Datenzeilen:
--
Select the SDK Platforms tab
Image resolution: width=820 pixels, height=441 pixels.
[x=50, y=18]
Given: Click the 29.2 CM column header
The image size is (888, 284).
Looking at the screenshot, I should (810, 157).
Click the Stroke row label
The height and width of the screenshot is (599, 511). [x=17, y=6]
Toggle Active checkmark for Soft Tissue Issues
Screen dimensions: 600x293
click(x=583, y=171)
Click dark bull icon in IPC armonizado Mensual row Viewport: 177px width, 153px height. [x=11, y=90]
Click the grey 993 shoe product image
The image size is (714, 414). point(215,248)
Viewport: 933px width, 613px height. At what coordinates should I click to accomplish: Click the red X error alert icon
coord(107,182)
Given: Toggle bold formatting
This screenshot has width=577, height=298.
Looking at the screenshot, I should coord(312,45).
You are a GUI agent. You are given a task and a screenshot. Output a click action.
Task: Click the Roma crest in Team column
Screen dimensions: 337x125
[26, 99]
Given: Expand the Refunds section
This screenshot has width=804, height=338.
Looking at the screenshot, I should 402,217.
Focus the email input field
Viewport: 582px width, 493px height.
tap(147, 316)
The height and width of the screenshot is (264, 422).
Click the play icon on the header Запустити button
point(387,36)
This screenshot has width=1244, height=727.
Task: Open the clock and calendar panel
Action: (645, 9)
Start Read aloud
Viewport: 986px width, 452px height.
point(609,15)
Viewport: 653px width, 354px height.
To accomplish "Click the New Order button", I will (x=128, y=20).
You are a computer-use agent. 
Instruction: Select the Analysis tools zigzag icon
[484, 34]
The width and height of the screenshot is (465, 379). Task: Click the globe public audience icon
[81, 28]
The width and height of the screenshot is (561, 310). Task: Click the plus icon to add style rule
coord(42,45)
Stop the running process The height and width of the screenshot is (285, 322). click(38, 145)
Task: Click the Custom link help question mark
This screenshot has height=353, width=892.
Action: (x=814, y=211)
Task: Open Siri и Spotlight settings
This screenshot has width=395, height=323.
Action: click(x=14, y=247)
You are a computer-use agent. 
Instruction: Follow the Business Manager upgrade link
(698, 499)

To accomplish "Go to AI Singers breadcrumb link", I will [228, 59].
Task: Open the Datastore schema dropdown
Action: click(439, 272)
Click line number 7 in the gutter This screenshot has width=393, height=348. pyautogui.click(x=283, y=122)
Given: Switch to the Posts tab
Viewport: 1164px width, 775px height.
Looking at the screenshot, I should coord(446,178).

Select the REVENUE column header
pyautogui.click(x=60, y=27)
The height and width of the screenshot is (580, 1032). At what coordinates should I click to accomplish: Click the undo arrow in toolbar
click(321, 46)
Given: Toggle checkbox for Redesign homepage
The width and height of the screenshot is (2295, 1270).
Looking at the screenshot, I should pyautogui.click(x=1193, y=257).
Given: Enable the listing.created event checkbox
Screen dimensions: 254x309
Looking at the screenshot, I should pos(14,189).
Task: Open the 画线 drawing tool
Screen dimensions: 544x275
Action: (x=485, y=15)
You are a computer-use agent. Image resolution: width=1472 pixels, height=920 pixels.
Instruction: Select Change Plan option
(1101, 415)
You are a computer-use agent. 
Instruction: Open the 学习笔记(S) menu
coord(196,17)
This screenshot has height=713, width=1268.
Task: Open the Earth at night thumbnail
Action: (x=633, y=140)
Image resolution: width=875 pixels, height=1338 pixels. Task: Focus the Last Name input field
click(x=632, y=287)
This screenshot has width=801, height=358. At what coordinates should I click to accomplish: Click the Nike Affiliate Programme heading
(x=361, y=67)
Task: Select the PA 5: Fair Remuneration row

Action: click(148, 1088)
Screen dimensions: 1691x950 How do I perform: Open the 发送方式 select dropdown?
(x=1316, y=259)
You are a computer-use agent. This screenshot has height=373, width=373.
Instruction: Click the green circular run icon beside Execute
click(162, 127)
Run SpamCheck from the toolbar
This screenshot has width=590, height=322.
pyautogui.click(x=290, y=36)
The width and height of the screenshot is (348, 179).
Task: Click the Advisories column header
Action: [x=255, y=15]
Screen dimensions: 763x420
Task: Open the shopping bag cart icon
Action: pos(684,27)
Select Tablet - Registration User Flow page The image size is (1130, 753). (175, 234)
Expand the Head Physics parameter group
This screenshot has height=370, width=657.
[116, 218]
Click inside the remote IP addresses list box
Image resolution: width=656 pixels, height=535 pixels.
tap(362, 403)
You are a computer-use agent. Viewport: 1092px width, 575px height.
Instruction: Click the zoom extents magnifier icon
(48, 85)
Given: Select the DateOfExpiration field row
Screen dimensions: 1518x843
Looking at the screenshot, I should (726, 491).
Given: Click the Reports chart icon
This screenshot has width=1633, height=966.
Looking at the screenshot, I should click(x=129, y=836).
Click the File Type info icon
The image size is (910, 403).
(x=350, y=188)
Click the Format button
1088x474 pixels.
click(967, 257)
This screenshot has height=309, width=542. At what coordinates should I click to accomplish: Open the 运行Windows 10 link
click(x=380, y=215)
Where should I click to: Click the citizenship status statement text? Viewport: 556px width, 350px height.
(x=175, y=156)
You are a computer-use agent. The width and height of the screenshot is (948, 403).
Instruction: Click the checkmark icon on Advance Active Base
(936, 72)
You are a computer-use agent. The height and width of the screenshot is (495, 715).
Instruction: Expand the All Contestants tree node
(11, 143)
--
__Gestellte Aufgabe__: Schreiben Sie das gesamte Material oben bitte als nummerierte Liste um und lassen Sie Leerzeilen weg.

__Die Antwort__:
1. Select the SDK Platforms tab
2. Image resolution: width=820 pixels, height=441 pixels.
3. [x=50, y=18]
4. Given: Click the 29.2 CM column header
5. The image size is (888, 284).
6. Looking at the screenshot, I should (810, 157).
7. Click the Stroke row label
8. The height and width of the screenshot is (599, 511). [x=17, y=6]
9. Toggle Active checkmark for Soft Tissue Issues
10. Screen dimensions: 600x293
11. click(x=583, y=171)
12. Click dark bull icon in IPC armonizado Mensual row Viewport: 177px width, 153px height. [x=11, y=90]
13. Click the grey 993 shoe product image
14. The image size is (714, 414). point(215,248)
15. Viewport: 933px width, 613px height. At what coordinates should I click to accomplish: Click the red X error alert icon
16. coord(107,182)
17. Given: Toggle bold formatting
18. This screenshot has width=577, height=298.
19. Looking at the screenshot, I should coord(312,45).
20. You are a GUI agent. You are given a task and a screenshot. Output a click action.
21. Task: Click the Roma crest in Team column
22. Screen dimensions: 337x125
23. [26, 99]
24. Given: Expand the Refunds section
25. This screenshot has width=804, height=338.
26. Looking at the screenshot, I should 402,217.
27. Focus the email input field
28. Viewport: 582px width, 493px height.
29. tap(147, 316)
30. The height and width of the screenshot is (264, 422).
31. Click the play icon on the header Запустити button
32. point(387,36)
33. This screenshot has width=1244, height=727.
34. Task: Open the clock and calendar panel
35. Action: (645, 9)
36. Start Read aloud
37. Viewport: 986px width, 452px height.
38. point(609,15)
39. Viewport: 653px width, 354px height.
40. To accomplish "Click the New Order button", I will (x=128, y=20).
41. You are a computer-use agent. 
42. Instruction: Select the Analysis tools zigzag icon
43. [484, 34]
44. The width and height of the screenshot is (465, 379). Task: Click the globe public audience icon
45. [81, 28]
46. The width and height of the screenshot is (561, 310). Task: Click the plus icon to add style rule
47. coord(42,45)
48. Stop the running process The height and width of the screenshot is (285, 322). click(38, 145)
49. Task: Click the Custom link help question mark
50. This screenshot has height=353, width=892.
51. Action: (x=814, y=211)
52. Task: Open Siri и Spotlight settings
53. This screenshot has width=395, height=323.
54. Action: click(x=14, y=247)
55. You are a computer-use agent. 
56. Instruction: Follow the Business Manager upgrade link
57. (698, 499)
58. To accomplish "Go to AI Singers breadcrumb link", I will [228, 59].
59. Task: Open the Datastore schema dropdown
60. Action: click(439, 272)
61. Click line number 7 in the gutter This screenshot has width=393, height=348. pyautogui.click(x=283, y=122)
62. Given: Switch to the Posts tab
63. Viewport: 1164px width, 775px height.
64. Looking at the screenshot, I should coord(446,178).
65. Select the REVENUE column header
66. pyautogui.click(x=60, y=27)
67. The height and width of the screenshot is (580, 1032). At what coordinates should I click to accomplish: Click the undo arrow in toolbar
68. click(321, 46)
69. Given: Toggle checkbox for Redesign homepage
70. The width and height of the screenshot is (2295, 1270).
71. Looking at the screenshot, I should pyautogui.click(x=1193, y=257).
72. Given: Enable the listing.created event checkbox
73. Screen dimensions: 254x309
74. Looking at the screenshot, I should pos(14,189).
75. Task: Open the 画线 drawing tool
76. Screen dimensions: 544x275
77. Action: (x=485, y=15)
78. You are a computer-use agent. Image resolution: width=1472 pixels, height=920 pixels.
79. Instruction: Select Change Plan option
80. (1101, 415)
81. You are a computer-use agent. 
82. Instruction: Open the 学习笔记(S) menu
83. coord(196,17)
84. This screenshot has height=713, width=1268.
85. Task: Open the Earth at night thumbnail
86. Action: (x=633, y=140)
87. Image resolution: width=875 pixels, height=1338 pixels. Task: Focus the Last Name input field
88. click(x=632, y=287)
89. This screenshot has width=801, height=358. At what coordinates should I click to accomplish: Click the Nike Affiliate Programme heading
90. (x=361, y=67)
91. Task: Select the PA 5: Fair Remuneration row
92. Action: click(148, 1088)
93. Screen dimensions: 1691x950 How do I perform: Open the 发送方式 select dropdown?
94. (x=1316, y=259)
95. You are a computer-use agent. This screenshot has height=373, width=373.
96. Instruction: Click the green circular run icon beside Execute
97. click(162, 127)
98. Run SpamCheck from the toolbar
99. This screenshot has width=590, height=322.
100. pyautogui.click(x=290, y=36)
101. The width and height of the screenshot is (348, 179).
102. Task: Click the Advisories column header
103. Action: [x=255, y=15]
104. Screen dimensions: 763x420
105. Task: Open the shopping bag cart icon
106. Action: pos(684,27)
107. Select Tablet - Registration User Flow page The image size is (1130, 753). (175, 234)
108. Expand the Head Physics parameter group
109. This screenshot has height=370, width=657.
110. [116, 218]
111. Click inside the remote IP addresses list box
112. Image resolution: width=656 pixels, height=535 pixels.
113. tap(362, 403)
114. You are a computer-use agent. Viewport: 1092px width, 575px height.
115. Instruction: Click the zoom extents magnifier icon
116. (48, 85)
117. Given: Select the DateOfExpiration field row
118. Screen dimensions: 1518x843
119. Looking at the screenshot, I should (726, 491).
120. Given: Click the Reports chart icon
121. This screenshot has width=1633, height=966.
122. Looking at the screenshot, I should click(x=129, y=836).
123. Click the File Type info icon
124. The image size is (910, 403).
125. (x=350, y=188)
126. Click the Format button
127. 1088x474 pixels.
128. click(967, 257)
129. This screenshot has height=309, width=542. At what coordinates should I click to accomplish: Open the 运行Windows 10 link
130. click(x=380, y=215)
131. Where should I click to: Click the citizenship status statement text? Viewport: 556px width, 350px height.
132. (x=175, y=156)
133. You are a computer-use agent. The width and height of the screenshot is (948, 403).
134. Instruction: Click the checkmark icon on Advance Active Base
135. (936, 72)
136. You are a computer-use agent. The height and width of the screenshot is (495, 715).
137. Instruction: Expand the All Contestants tree node
138. (11, 143)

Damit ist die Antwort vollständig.